If there was a revolution at all in all of this, it happened when browsers became ubiquitous and markup became the accepted way to declare UIs. The problems we're solving today are about lowering the cost to build richer experiences without losing those advantages. The textuality of the web matters more than I think most people accept, and so improving what we can do natively in a browser with the same amount of effort is always going to be a better investment than trying to build something using plugins or desktop apps. The web already won, we just have to keep it a viable and competitive platform. I sometimes refer to it as defending the Open Web. Things like XAML, Flex, and the like are very clear assaults on the openness of the web as a platform. I have faith that continued evolution of what's capable natively in browsers can prevent a walled-gardens scenario, but it's by no means a forgone conclusion. The 80+% market share browser hasn't changed in half a decade. If that's not an opportunity for closed solutions to eat away at the open web, I don't know what is.


FOSDEM - What, in Dojo, makes you very proud of it?

Alex Russell - The way the team has held itself to high engineering standards is what makes me happiest. From portability to unit tests to packaging to namespaces, Dojo isn't making the same-old naive mistakes. I'm tremendously proud of that.


FOSDEM - What, in Dojo, ashamed you the most?

Alex Russell - A couple of months ago, I would have said a lack of documentation, but the team decided it was important and made API docs happen for the release we just put out. I really don't have much to complain about any more = )

If anything gets me down, it's that we didn't get to where we are sooner. A lot of people are getting burned (again) by poorly written JavaScript and we'd be throwing out an amazing opportunity if client-side development falls back into disrepute because of it. Sometimes I think that if we'd only gotten a release out 6 months earlier, we might have been able to stem some of the renewed onslaught of one-off wheel re-inventions that are now passing for "Ajax libraries". Perhaps I'm just kidding myself.


FOSDEM - How do you see the future of Dojo and your own future in the OpenSource world?

Alex Russell - Over the next year, Dojo is going to start growing some hooks into various server-side libraries and frameworks. Things like low-latency data transfer to the browser (Twisted Python, etc.) I think are going to become very important. I hope our focus on more than just Ajax will continue to pay off in those areas.

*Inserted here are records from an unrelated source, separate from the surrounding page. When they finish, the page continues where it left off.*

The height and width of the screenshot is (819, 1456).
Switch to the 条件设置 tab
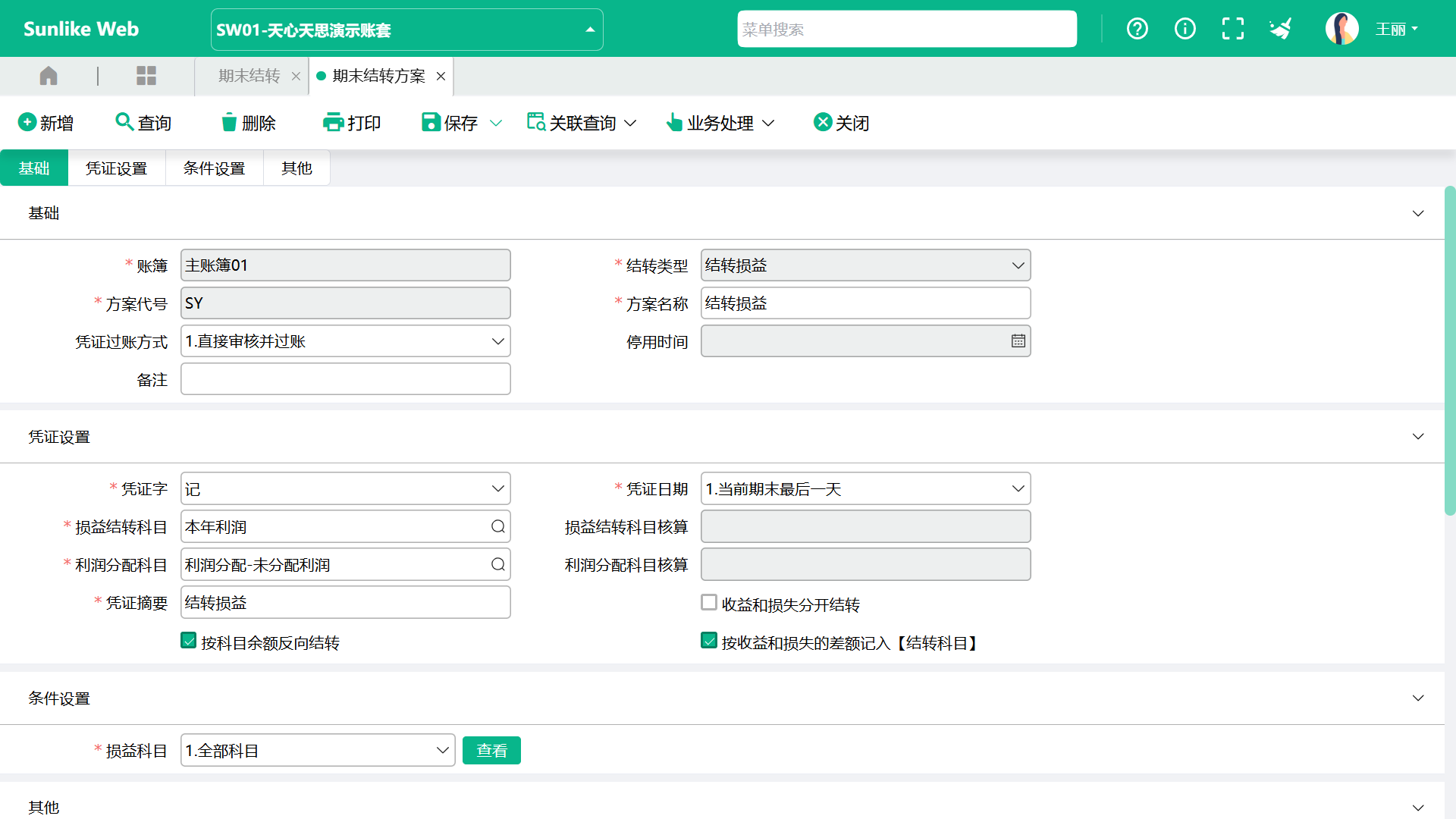pos(214,168)
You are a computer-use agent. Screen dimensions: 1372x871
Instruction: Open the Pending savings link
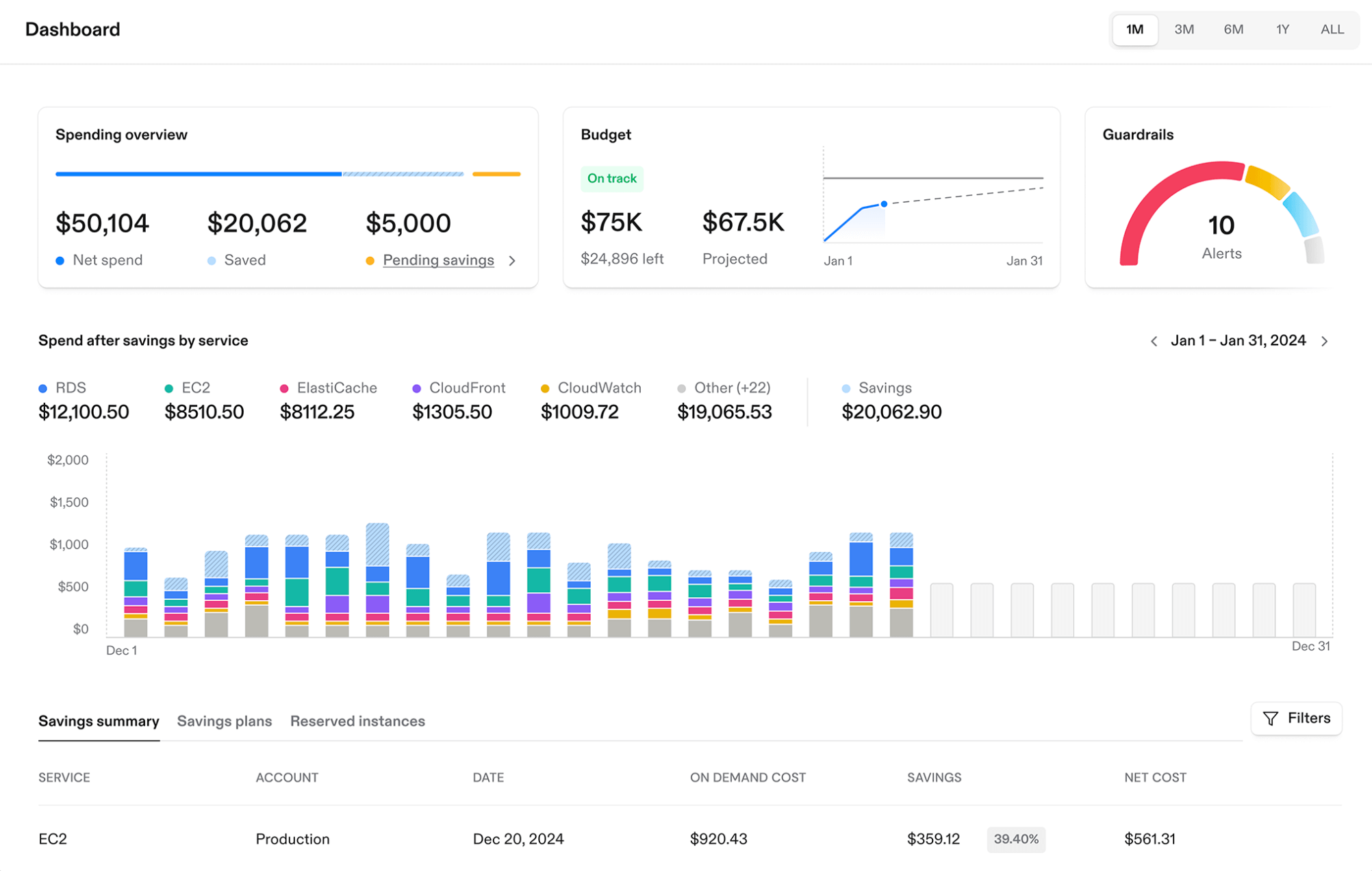pos(438,260)
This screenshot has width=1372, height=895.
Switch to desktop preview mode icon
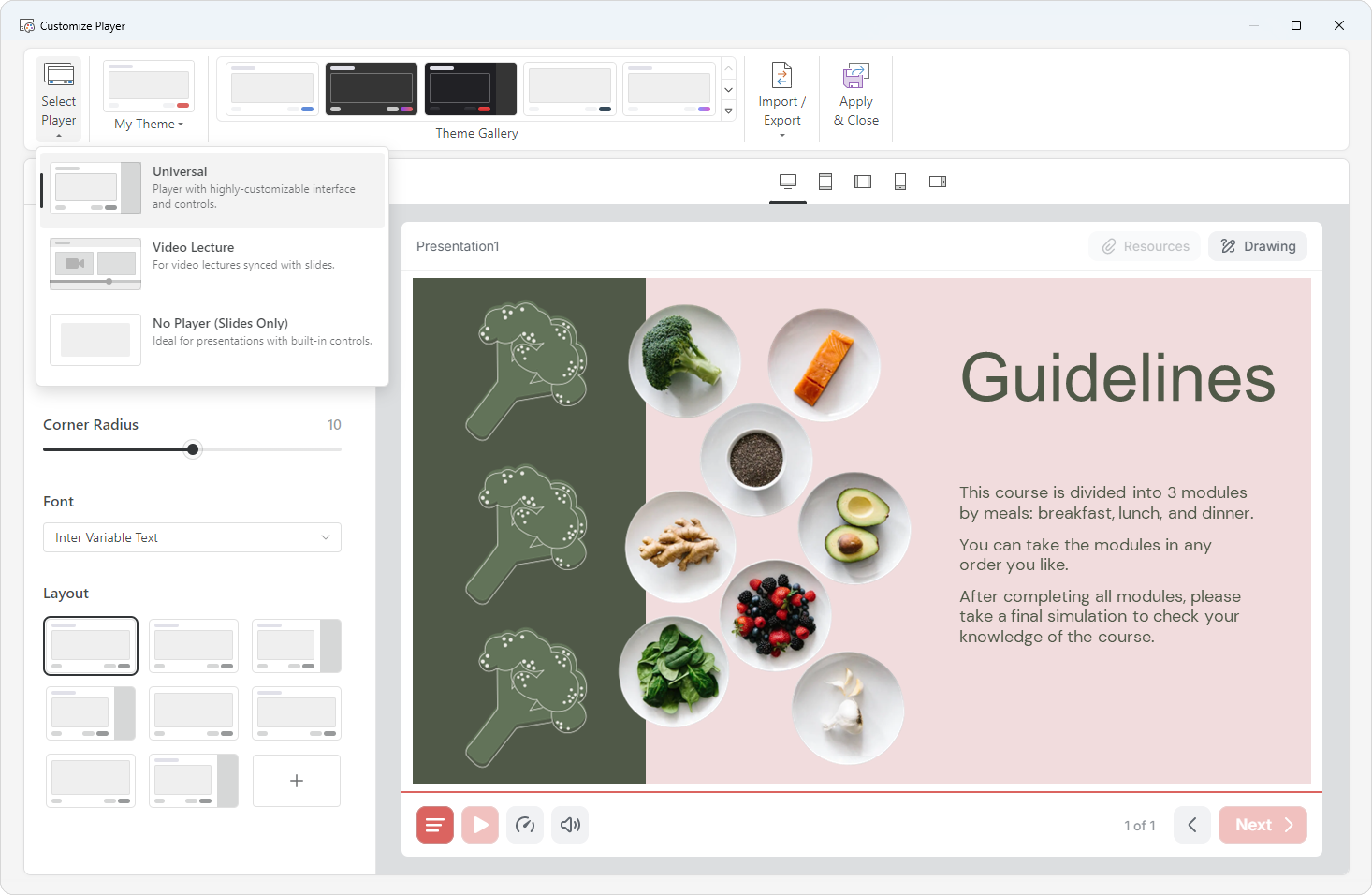click(x=788, y=182)
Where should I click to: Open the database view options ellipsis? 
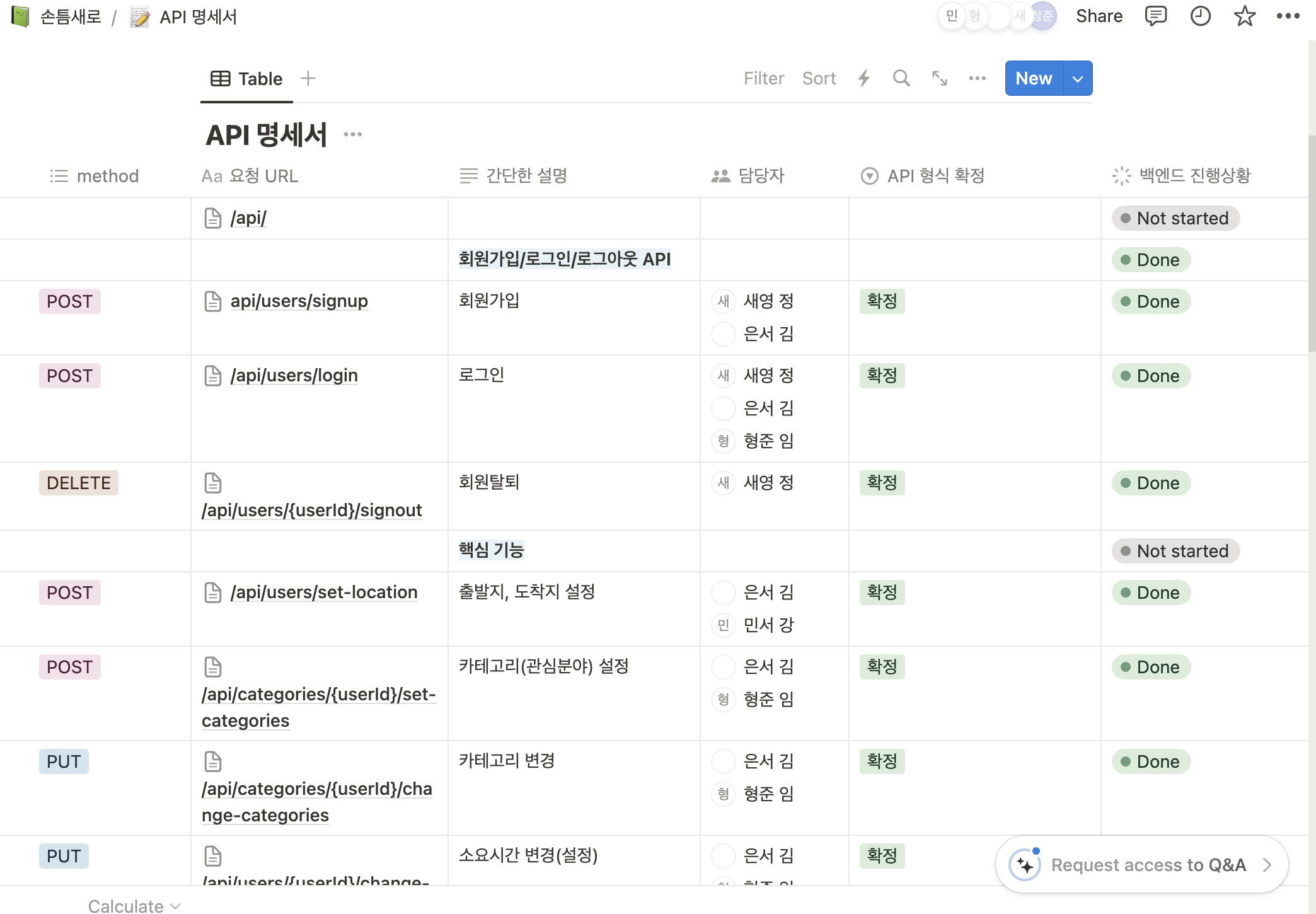[977, 78]
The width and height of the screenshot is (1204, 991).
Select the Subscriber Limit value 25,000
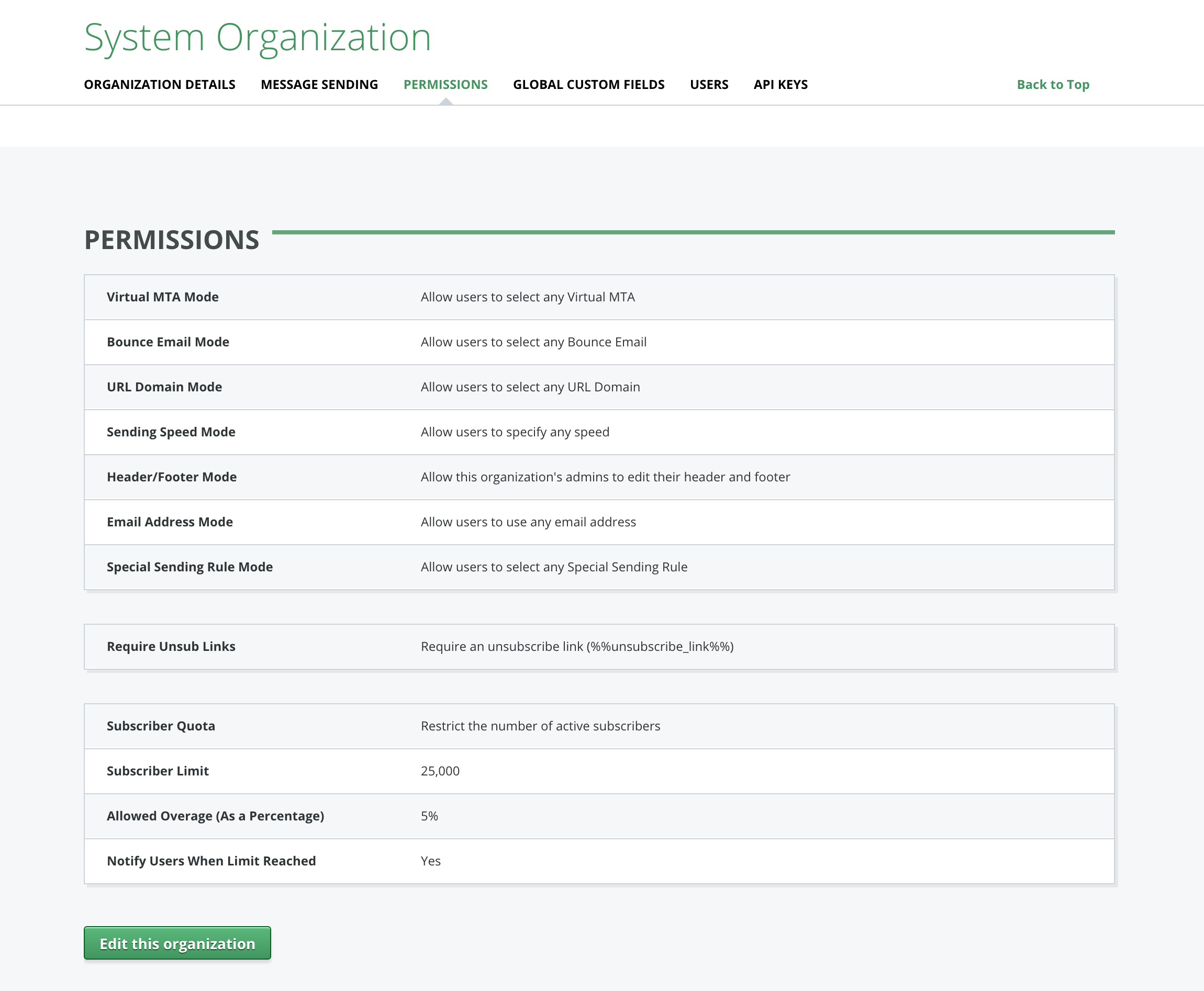(x=440, y=771)
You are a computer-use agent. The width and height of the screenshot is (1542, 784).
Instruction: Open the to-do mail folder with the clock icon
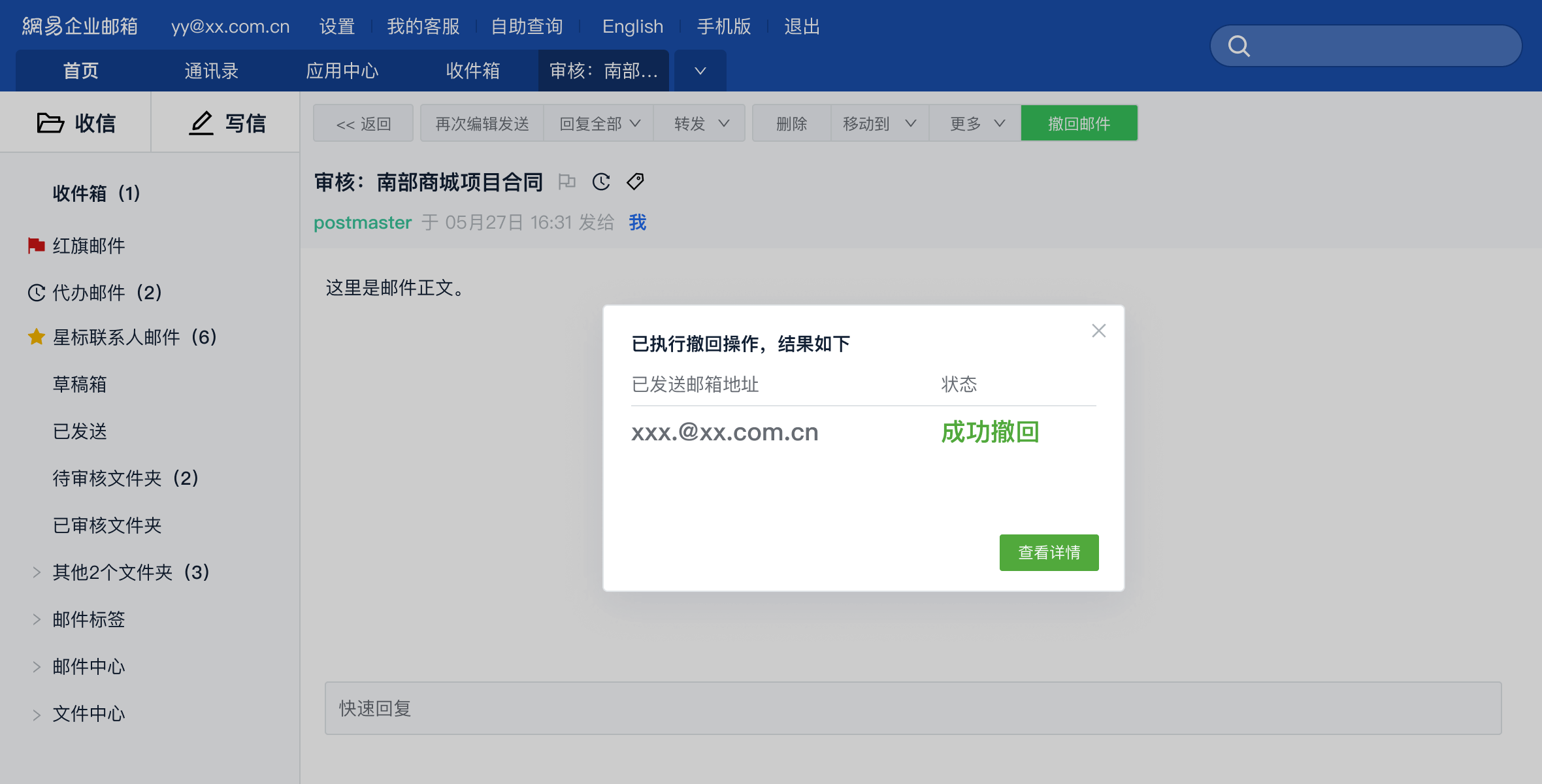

Past that, I have hopes about where JavaScript will go (Java 1.6 and ActionScript 3 in particular are interesting). It's already the most ubiquitous scripting language around, and I hope Dojo can continue to play the role of portable "class library" for all of those environments.


FOSDEM - What will you talk about at FOSDEM this year (more precisely than just "it will be about Dojo")?

Alex Russell - We've built Aspect Oriented event dispatch into Dojo, which makes doing event-driven programming much better. I'll also cover how we build topic-based event notification on top of it. If there's time, and if we have a suitable demo, I'll also try to show off some of the server-pushed data and event stuff we're working on.


FOSDEM - What do you expect from FOSDEM and what makes you happy (if any) to come here in Belgium?

Alex Russell - I'm looking forward to meeting folks from many of the Open Source projects I use and admire.


FOSDEM - Thanks you for your answers, for coming to FOSDEM and for your involvement in Free Software.

Alex Russell - Thanks again for having me!